2. Same—registers of births are admissible to prove the fact recorded. Registers of births, deaths and marriages made pursuant to the statute and within its requirements are admissible in evidence to prove the fact recorded.

3. Same—physician’s return of birth not evidence of hearsay statements therein. A physician’s return- of birth is only evidence of facts necessarily within his knowledge and not of matters of mere hearsay gathered up by him, and hence is not evidence to prove a statement contained therein that the child was the second one borne by the mother, which was not a fact within physician’s knowledge.

4. Same—when paper is not admissible as a memorandum of a person since deceased: A physician’s return of birth is not admissible in evidence after his death as a memorandum made by a person, since deceased, in the ordinary course of business, where the same evidence which shows it was so made also shows that it was false and intended to be false, so far as the truth was known about it.

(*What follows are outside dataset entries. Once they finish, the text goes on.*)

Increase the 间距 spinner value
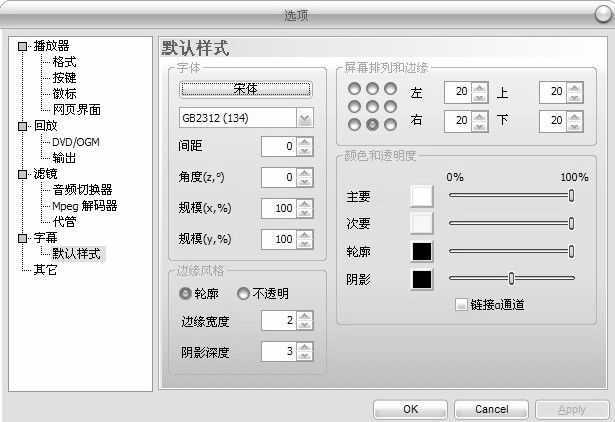Viewport: 615px width, 422px height. [x=305, y=142]
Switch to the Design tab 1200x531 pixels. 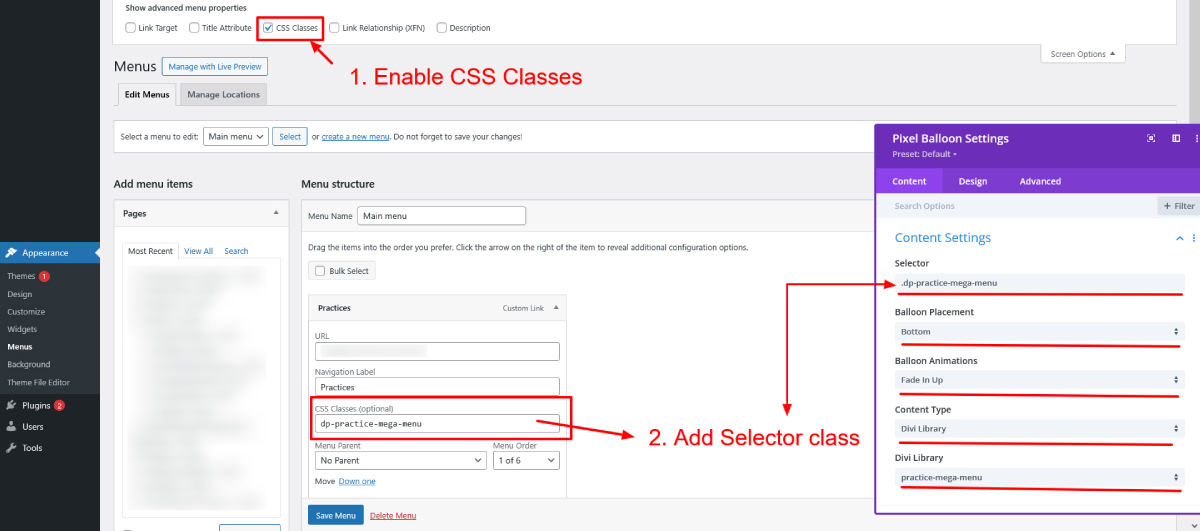coord(972,181)
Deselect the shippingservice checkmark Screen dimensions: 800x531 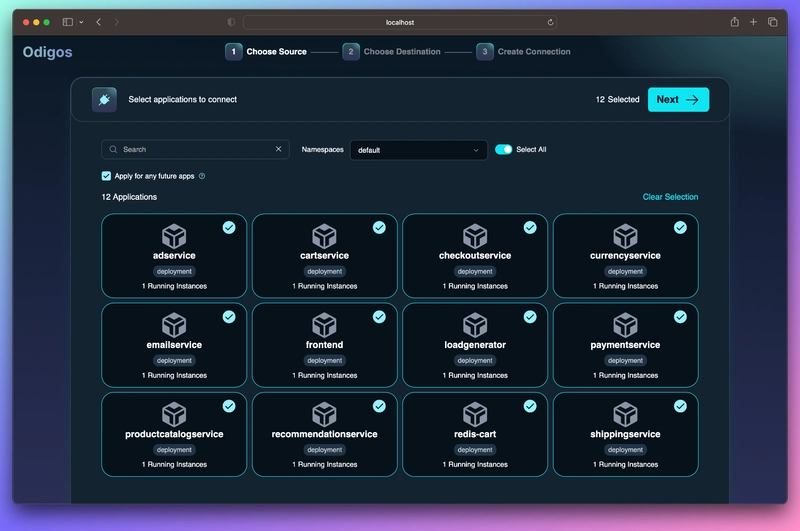point(680,406)
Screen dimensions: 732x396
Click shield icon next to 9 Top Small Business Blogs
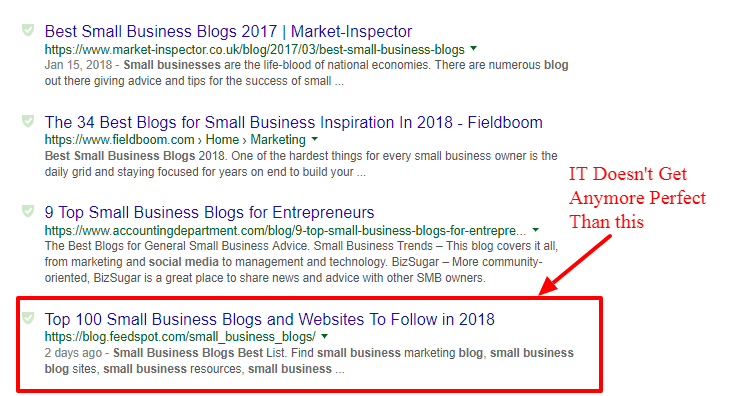(28, 211)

• 5. Same—records of courts afford no evidence, of general publicity of their contents. Records of courts operate as constructive notice to parties under certain conditions, but they are not kept for the purpose of disseminating news, and afford no evidence that the facts stated therein are generally and publicly known.

6. Same—when photographs of deed are inadmissible. If the original deed is in evidence, photographs thereof, of the same size as the deed, are mere duplicates of the deed and are not admissible in.evidence.

7. Same—enlarged photographs of a deed are admissible. If it is claimed by expert witnesses that an original deed, which is in evidence, has been altered by erasing the original writing and substituting new matter, photographs of the deed are admissible, under proper precautions, when so enlarged as to illustrate the testimony of the witnesses and to aid the jury in the same way as would a magnifying glass.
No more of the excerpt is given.